Mutations in the GYS1 gene cause muscle GSD 0, and mutations in the GYS2 gene cause liver GSD 0. These genes provide instructions for making different versions of an enzyme called glycogen synthase. Both versions of glycogen synthase have the same function, to form glycogen molecules by linking together molecules of the simple sugar glucose, although they perform this function in different regions of the body.
The GYS1 gene provides instructions for making muscle glycogen synthase; this form of the enzyme is produced in most cells, but it is especially abundant in heart (cardiac) muscle and the muscles used for movement (skeletal muscles). During cardiac muscle contractions or rapid or sustained movement of skeletal muscle, glycogen stored in muscle cells is broken down to supply the cells with energy.
The GYS2 gene provides instructions for making liver glycogen synthase, which is produced solely in liver cells. Glycogen that is stored in the liver can be broken down rapidly when glucose is needed to maintain normal blood sugar levels between meals.

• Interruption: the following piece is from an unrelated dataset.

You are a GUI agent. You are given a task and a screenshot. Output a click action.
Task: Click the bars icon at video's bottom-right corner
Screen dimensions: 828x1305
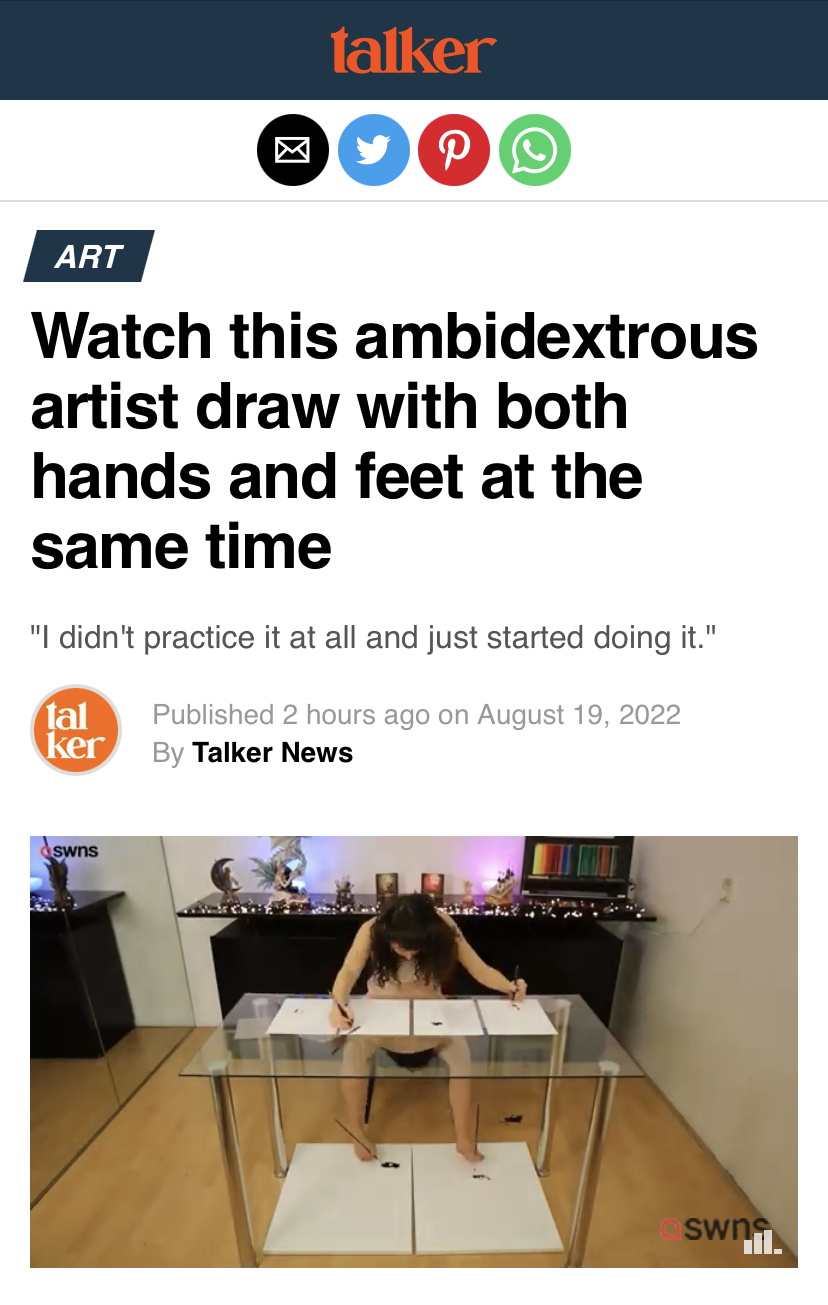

Mutations in the GYS1 or GYS2 gene lead to a lack of functional glycogen synthase, which prevents the production of glycogen from glucose. Mutations that cause GSD 0 result in a complete absence of glycogen in either liver or muscle cells. As a result, these cells do not have glycogen as a source of stored energy to draw upon following physical activity or fasting. This shortage of glycogen leads to the signs and symptoms of GSD 0.
Learn more about the genes associated with Glycogen storage disease type 0
This condition is inherited in an autosomal recessive pattern, which means both copies of the gene in each cell have mutations. The parents of an individual with an autosomal recessive condition each carry one copy of the mutated gene, but they typically do not show signs and symptoms of the condition.